When data is scraped from the nhl.com website and put onto Extra Skater or Behind the Net it takes away viewers and clicks from nhl.com. This impacts advertising revenue, as small as is may be, which in turn impacts overall revenue. And we all know how much the NHL (or any organization for that matter) hates to lose revenue (see 1994, 2005 and 2012). That is why they needed to adjust this in the TOS.
What is the Impact?
It is a bit early at this point to know what the direct impacts are going to be for certain. For all we know, some of these sites may have already worked out deals with the NHL in anticipation of these changes. But if they haven't then there may be changes to some of our favourite sites in the near future.
There is also the potential that over the past few seasons the NHL has taken noticed that "advanced stats" have started to gain traction.
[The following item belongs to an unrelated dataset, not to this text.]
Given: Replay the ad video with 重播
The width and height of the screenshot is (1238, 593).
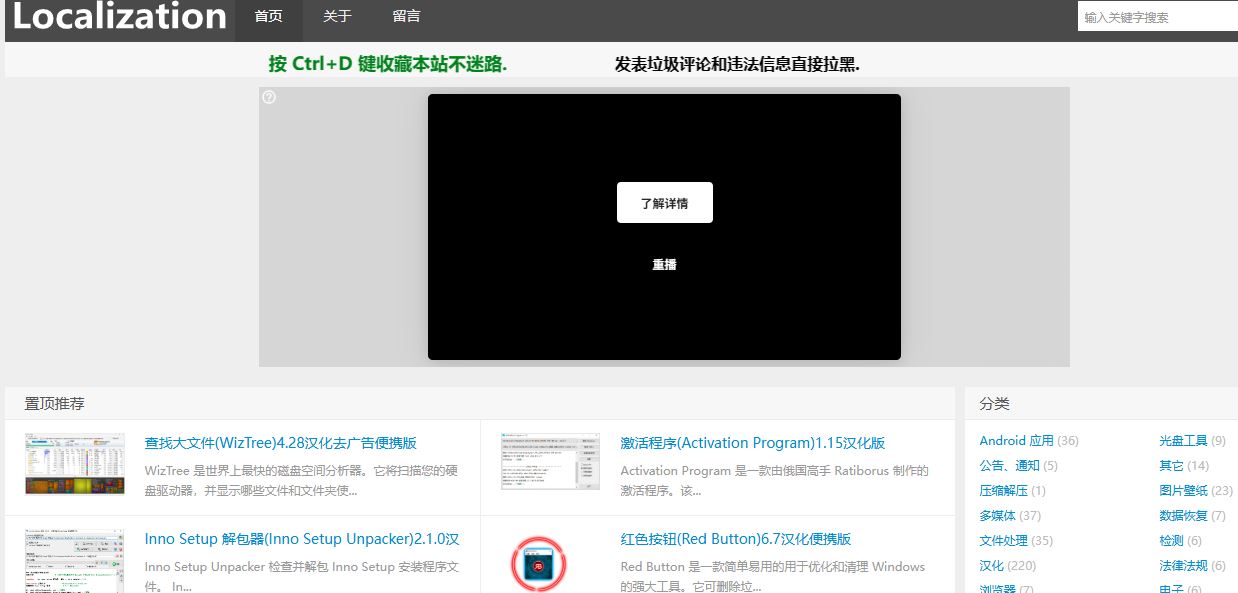Looking at the screenshot, I should (x=665, y=265).
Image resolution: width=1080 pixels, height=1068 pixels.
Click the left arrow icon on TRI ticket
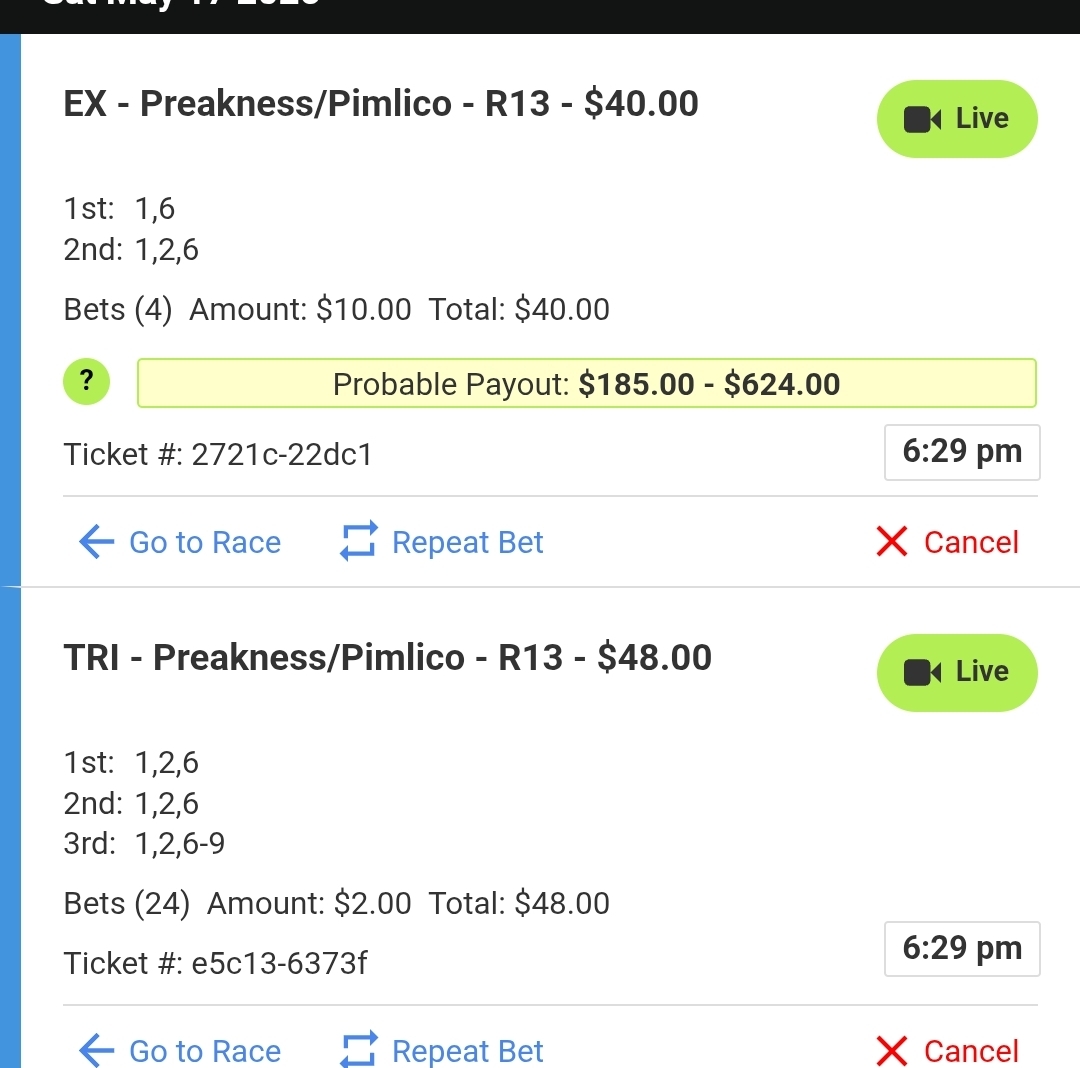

The league may be looking at adding "advanced stats" to their site and they want to keep all of that information in house to sell in the future.
This is obviously a double edged sword much like the rest of "The Summer of Analytics" has been. It is a major step forward in general acceptance of these stats but as with any big organization advances and changes take a long time to implement so the detail may not be there.
What can we do?
The short answer is not a whole heck of a lot when it comes to the NHL's TOS. In the end the NHL has every right to do what it wants with its information. Chances are that the decision to change the TOS are a combination of what I mentioned above along with some other reasons we aren't privy to. So trying to get the NHL to change it's TOS is a non-starter but there are still things we can do.
Right now I know of one project but I would love to add to the list. If you know of any just add them into the comments and I will add them or better yet write a separate post to list the projects.
- Corey Sznajder is running his "All Three Zones" project that is tracking zone entries and exits for the entire 2013-14 season. Go make a donation to the project. Stuff like this only helps to broaden our understanding of the game.
It's tough to say what the future holds but I know that this is going to have an impact no matter how you look at it. The only thing I know for certain is that this change will just push the community to come up innovations to track this data. There will be new ideas on how track the data and better results will come of it.